Again; power is applied to any and all wheels as needed in less than 1/7th of a revolution (depending on wheel speed that would be in the neighborhood of .005 second...). What exactly do you consider a true all-wheel drive setup? The majority of modern AWD systems in use outside race cars are primarily FWD or RWD and apply power where needed when slippage begins. That does not mean they aren't AWD it just means they are more practical for daily street use. Quattro is the obvious exception

My only guess is that you are both basing your definition on Quattro (which is just Audi's term the same as 4Motion is VW's) with its 60/40 base split. If this is so, however; it would be interesting to note that VW's current 4Motion system and Audi's current Quattro system are both the same generation of Haldex AWD. They simply have different programming and proportioning valves to change the base split parameters...

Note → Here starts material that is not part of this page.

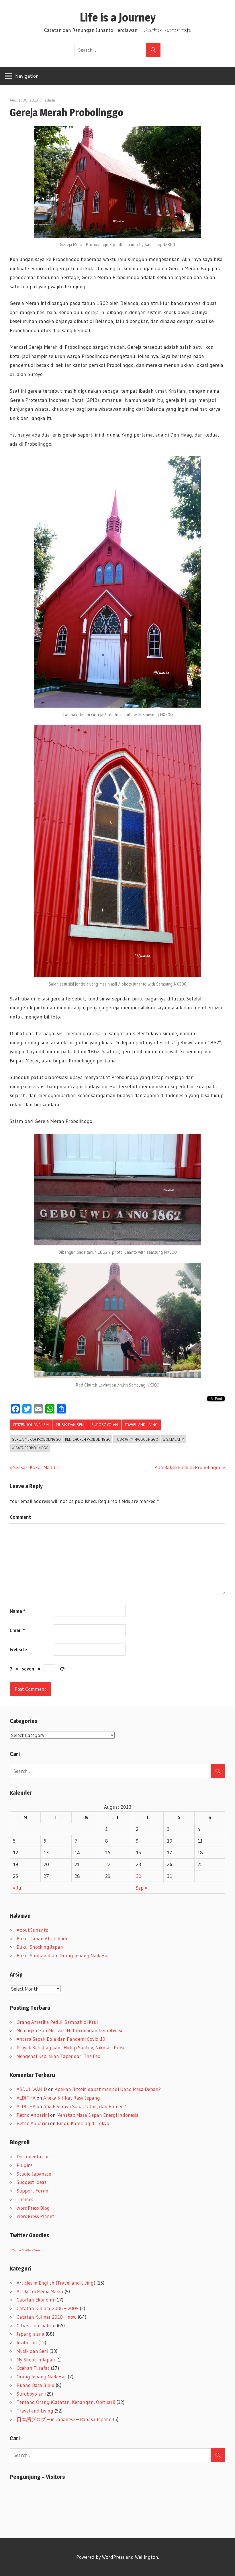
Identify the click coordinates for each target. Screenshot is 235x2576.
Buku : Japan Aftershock (42, 1939)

Here is a pretty solid definition of the Haldex Generation II system:
Quote:
The second generation of Haldex coupling is an electronically controlled permanent 4x4 system with a Haldex differential calculating how much drive should be directed to the rear wheels. The Haldex system automatically distributes power between the front and rear wheels depending on slippage, but normally sends 95% of the power to the front wheels. It can react in as little as one seventh of a revolution of any wheel. Power transfer in the second generation is much more effective. Electronic sensors and controls can modify the system's response characteristics, for better operation in conditions ranging from dry pavement to loose gravel, snow, ice, or mud. A pre-charge pump charges the hydraulic system to allow the coupling to engage quickly.